**PROBLEM REQUIREMENTS:** Pictures are to be excluded. Please print only the lines from the one containing "The image size is (1071, 701)." through the end of the data, exactly as they appear.

**EXERCISE INPUT:**
★ ★ ★ ★ ★

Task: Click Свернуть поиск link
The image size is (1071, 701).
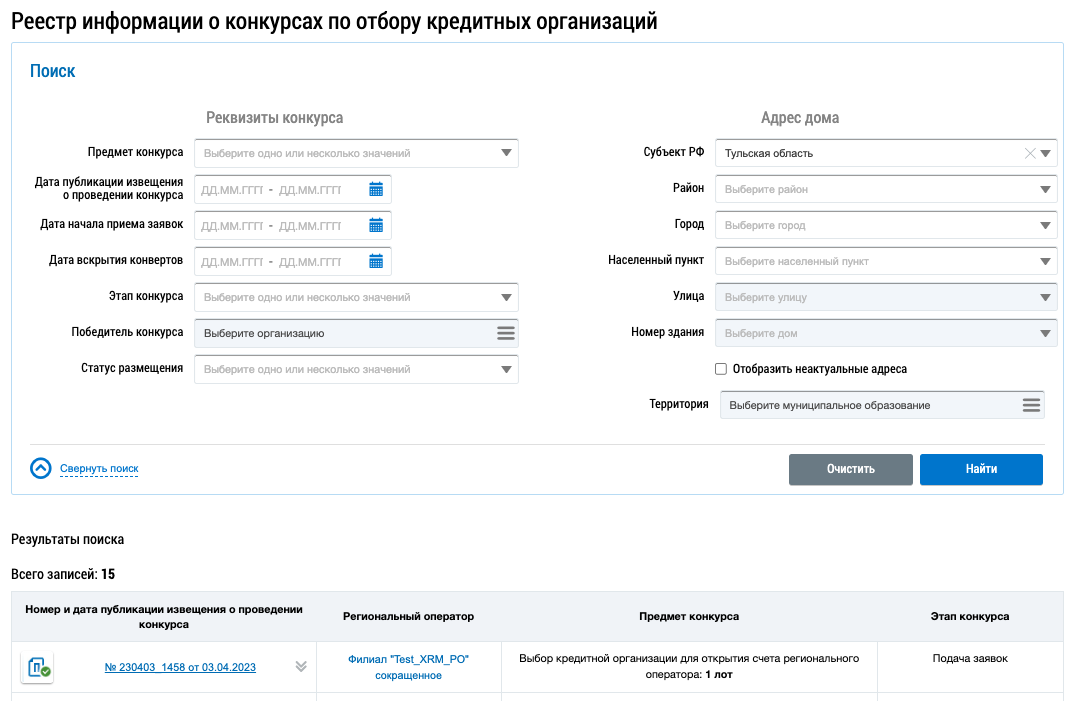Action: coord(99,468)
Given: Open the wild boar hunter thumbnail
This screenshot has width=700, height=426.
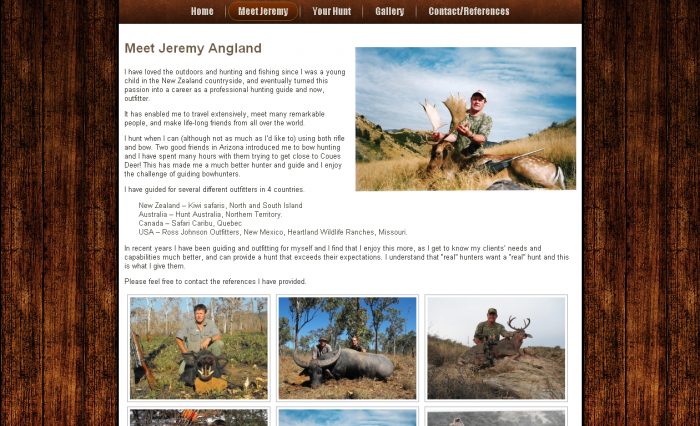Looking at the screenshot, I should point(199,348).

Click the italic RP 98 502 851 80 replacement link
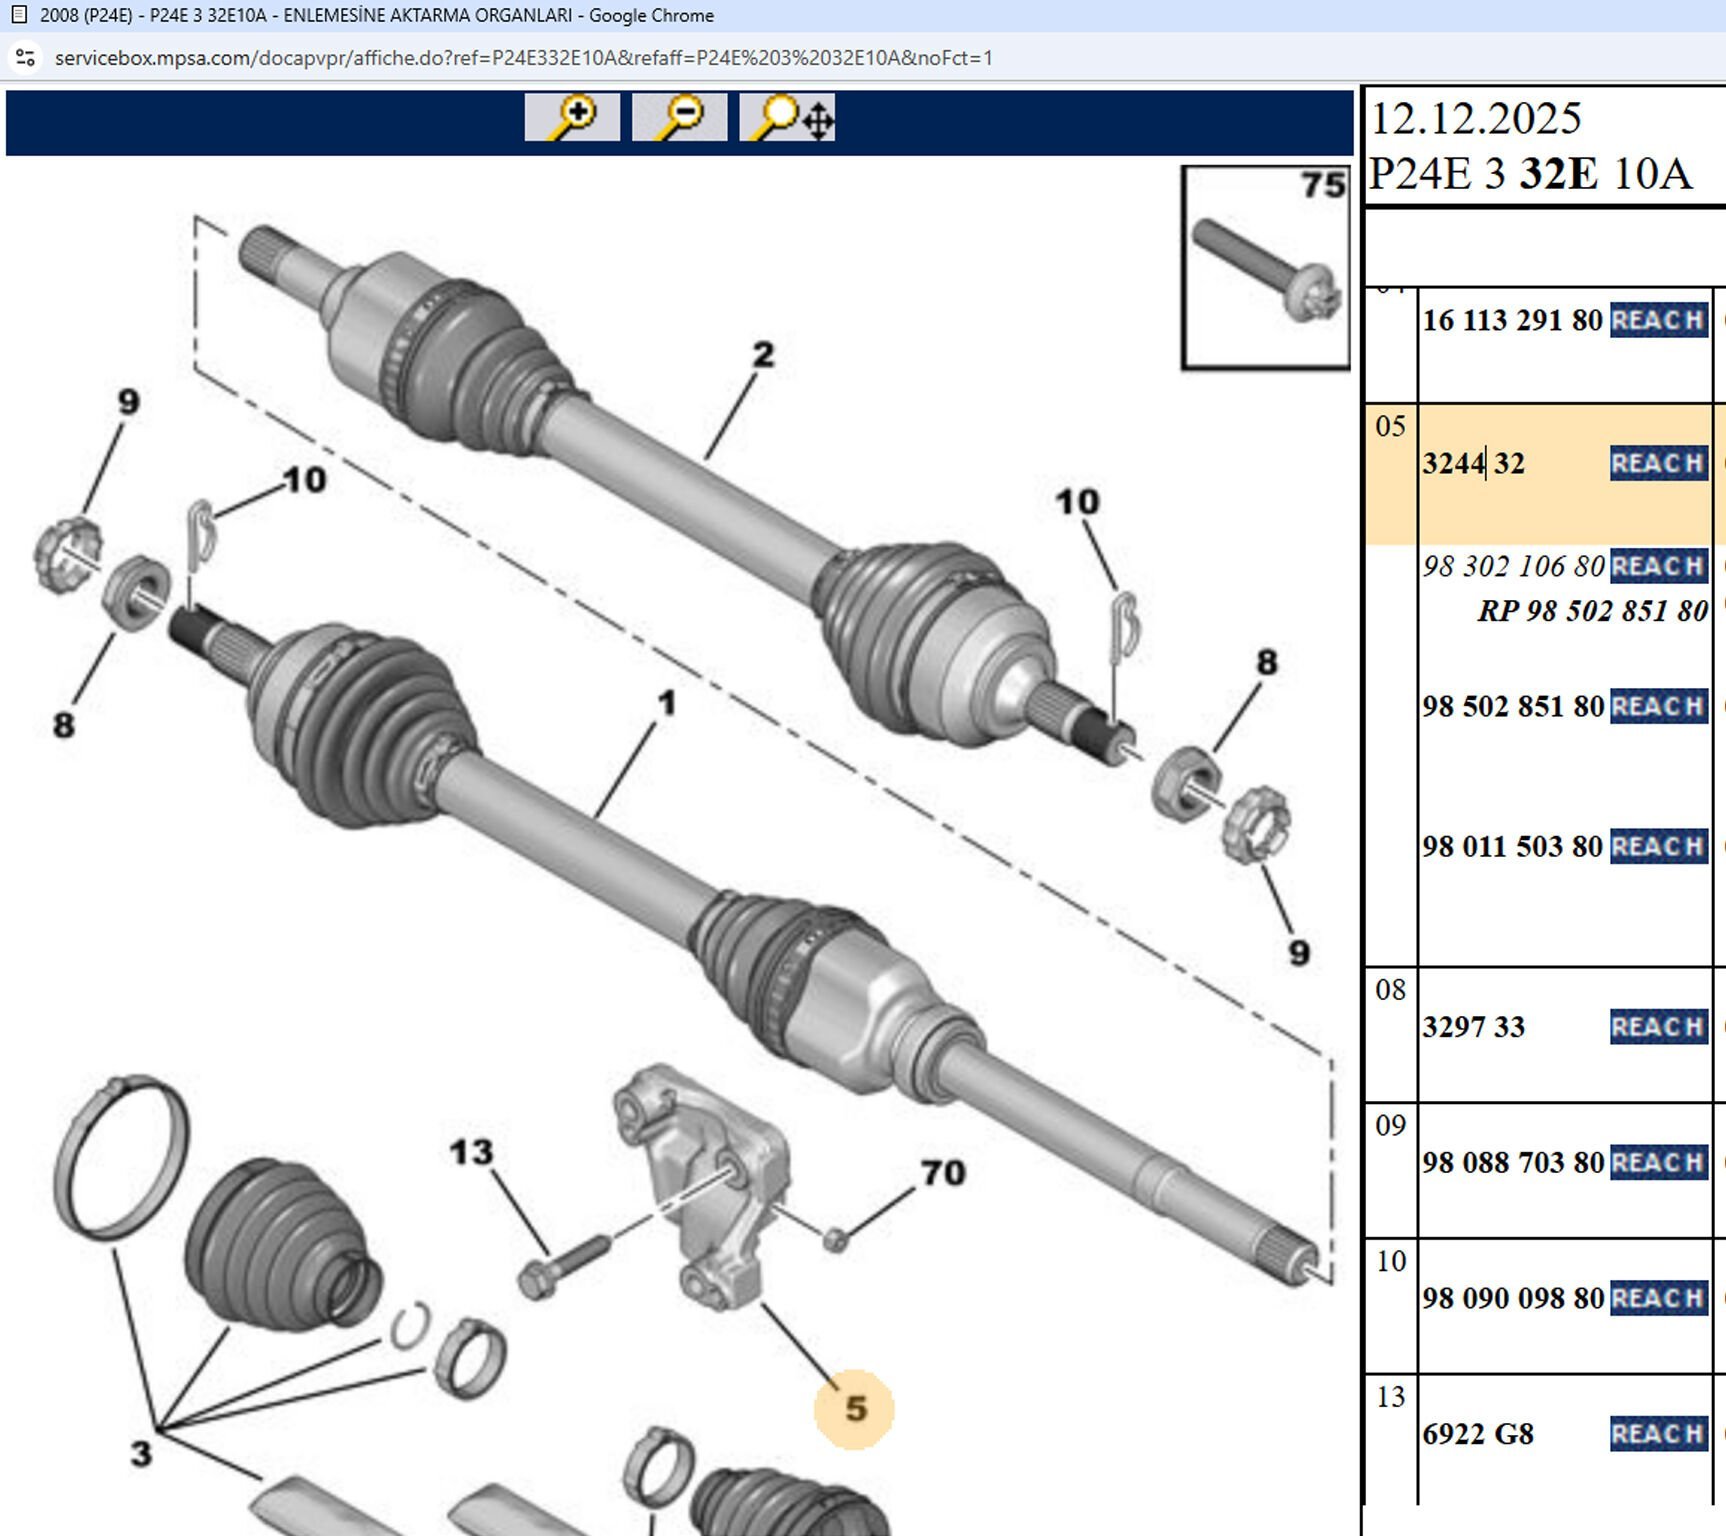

★ ★ ★ ★ ★

**ANSWER TO THE PROBLEM:**
The image size is (1071, 701).
Action: coord(99,468)
Given: Open the wild boar hunter thumbnail
This screenshot has width=700, height=426.
Looking at the screenshot, I should point(199,348).

Click the italic RP 98 502 851 80 replacement link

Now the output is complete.